Slobodan "Boban" Savović (born November 27, 1979) is a Montenegrin professional basketball coach and former player. He is currently working as an assistant coach for JL Bourg of LNB Pro A.

==Early career==
Raised in Serbia and Montenegro, Savović came to the United States in 1994 and played at East Side High School in Newark, New Jersey. In 1996, Savović represented Serbia and Montenegro in the FIBA European Championship for Junior Men. After a standout career there, he was signed by Ohio State. During his freshman year, he was one of the top contributors off the bench in the Buckeyes' run to the 1999 Final Four. He missed most of the 1999–2000 season due to ankle and leg injuries, but was a starter the next two years. A deadly three-point shooter, he left Ohio State fifth all-time in career three-pointers with 125.
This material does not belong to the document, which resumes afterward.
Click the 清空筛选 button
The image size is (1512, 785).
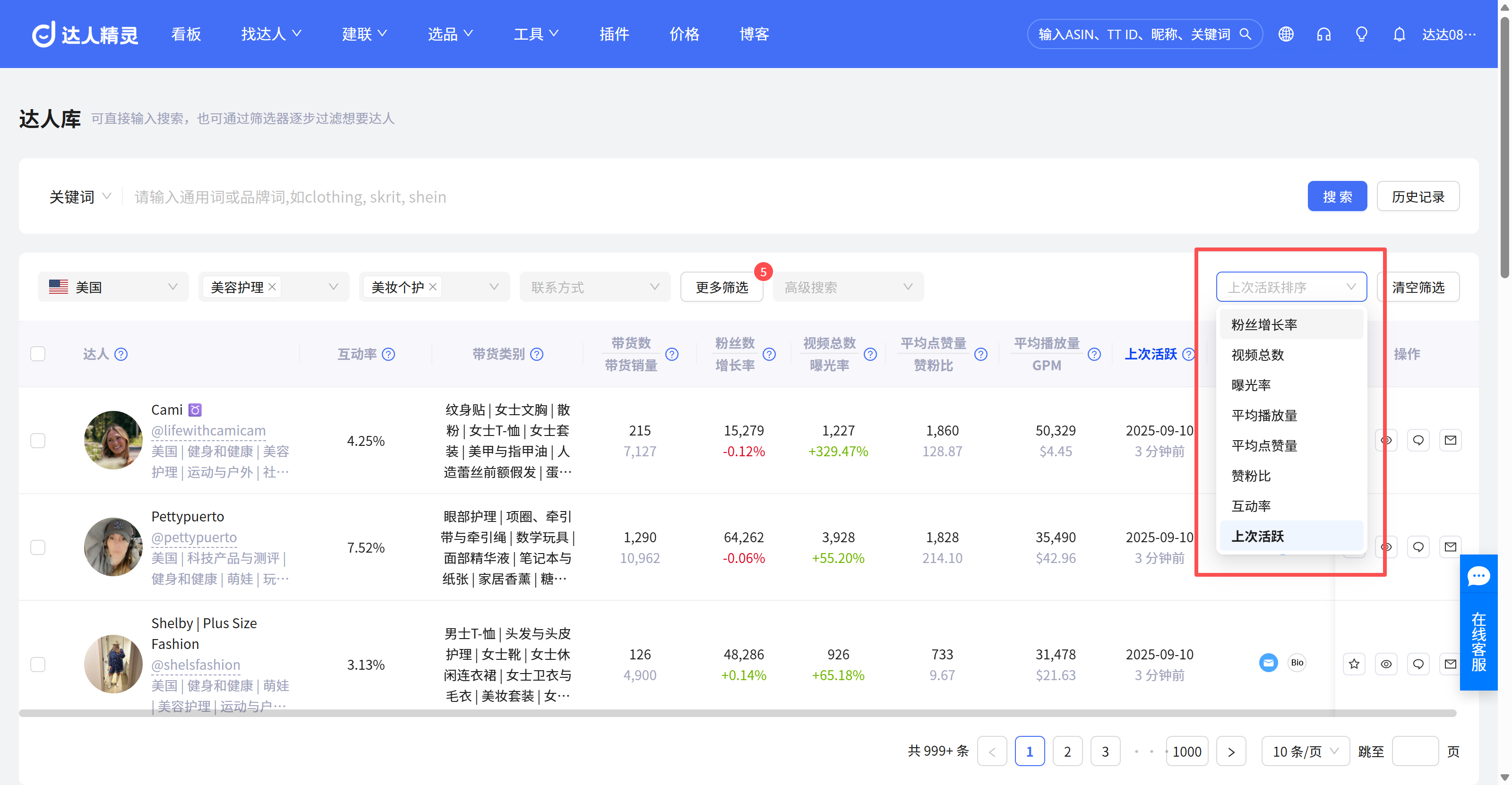tap(1418, 287)
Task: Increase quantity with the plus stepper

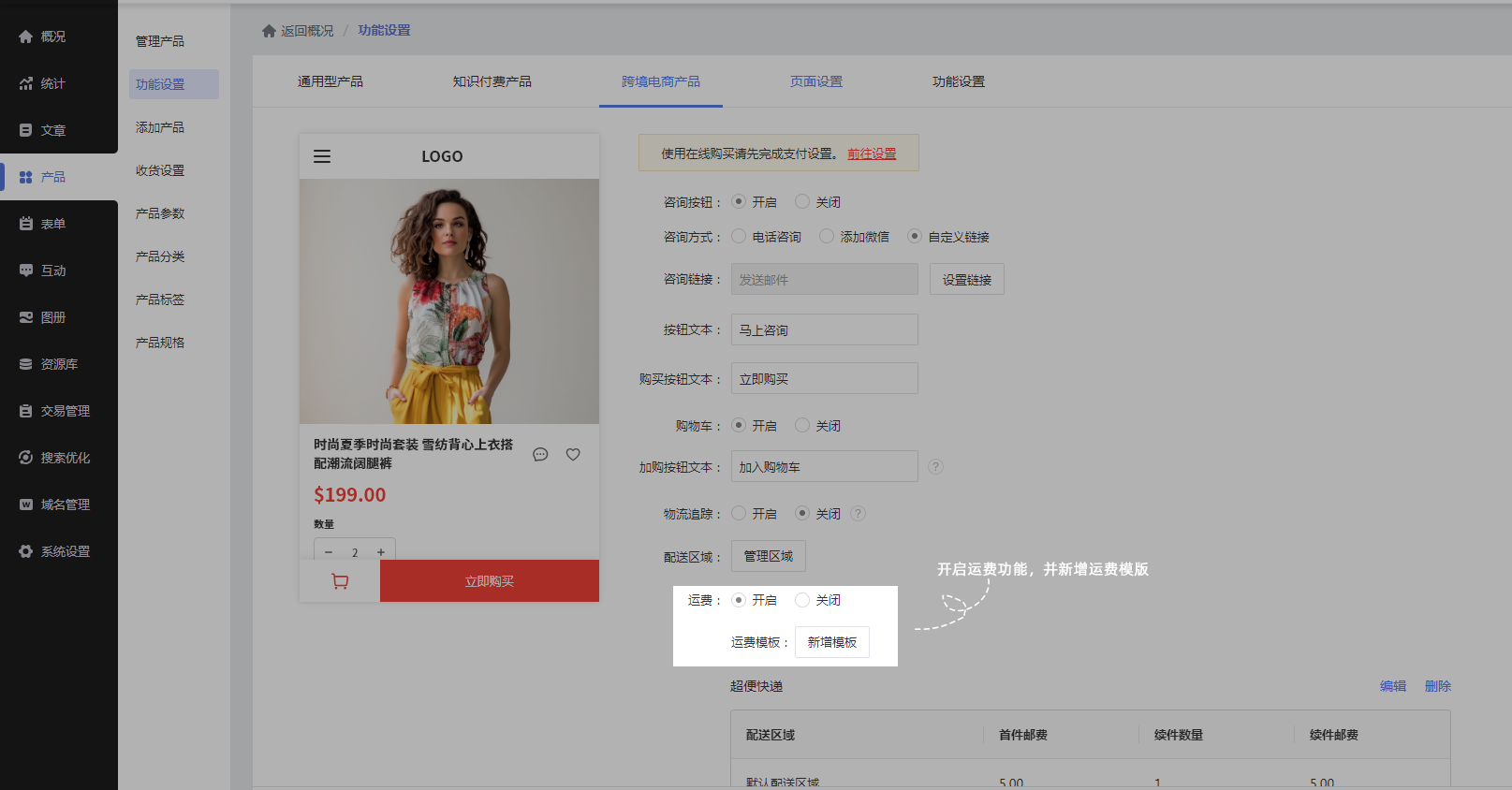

===Scandal at Ohio State===
Two years after Savović left Ohio State, he played a role in a scandal that ended the career of Buckeyes coach Jim O'Brien. In June 2004, Kathleen Salyers, a nanny from the Columbus suburb of Gahanna, sued Ohio State boosters Dan and Kim Roslovic. Salyers claimed that the Roslovics agreed to pay Salyers $1,000 per month plus expenses to care for Savović. Salyers claimed the Roslovics reneged on that agreement. Savović couldn't live with the Roslovics due to their status as Ohio State boosters.
Salyers also alleged that O'Brien not only knew about these arrangements, but also knew Savović was receiving improper payments and that she did much of Savović's homework for three years because of his difficulties with English.

O'Brien had been fired due to a separate revelation by Salyers that he'd given $6,000 to one-time recruit Aleksandar Radojević. However, the revelations about Savović led to a separate NCAA investigation. Ultimately, Ohio State was placed on three years' probation and forced to vacate every game in which Savović played (including the 1999 Final Four).

==Professional career==
After going undrafted in the 2002 NBA draft, he played professionally for four years in Serbia and France.

==Personal life==
He is the younger brother of former Denver Nuggets player Predrag Savović.